The Mediterranean diet can provide significant help to those suffering from severe depression, Australian researchers have discovered.
Mediterranean diet has long been known to have significant physical health benefits. Now researchers from Melbourne's Deakin University have discovered that it can also help those suffering mental health issues.
The team from Deakin put dozens of patients with major depressive disorders on a Mediterranean-style diet rich in protein, legumes, fresh fruit and vegetables, olive oil and nuts.
After 12 weeks of health eating, researchers said that one third of the participants reported a significant improvement in their mood and symptoms.
Felice Jacka, director of Deakin University's Food and Mood Center, said the Mediterranean diet had previously been credited with improving cardiovascular health, reducing the risk of diabetes and increasing longevity.
"We already know that diet has a very potent impact on the biological aspects of our body that affect depression risks," Jacka told the Australian Broadcasting Corporation (ABC) on Tuesday.
"The immune system, brain plasticity, and gut microbiota seem to be central not just to our physical health, but also our mental health.
"And diet, of course, is the main factor that affects the gut microbiota."
Jacka randomly selected the participants to embrace the Mediterranean diet and reduce their intake of sweets, refined cereals, fried foods and sugary drinks.
Another group of participants received social support with only eight percent of those in the social support group showing improvements in their symptoms.
Sarah Keeble, a participant in the diet-switch, described the program as life changing.
"I felt clearer in my mind.
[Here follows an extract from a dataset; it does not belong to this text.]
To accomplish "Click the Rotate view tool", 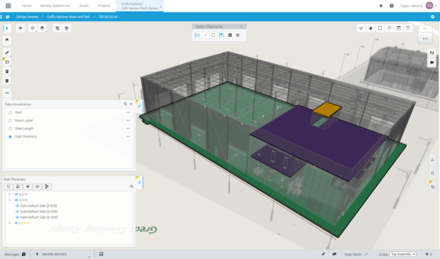I will coord(361,28).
I felt balanced. I felt happier. I actually had a lot more energy. I felt I could really kick this in the butt," she said.
"It's not going to cure depression, but you can certainly handle it very well.
Keeble said she had continued the diet after finishing the program and is now doing a diploma in health science.
"I got so motivated because I felt so much better, better than I had in so long," Keeble told the ABC.
"I'd like to help people in this situation where they think there's no hope."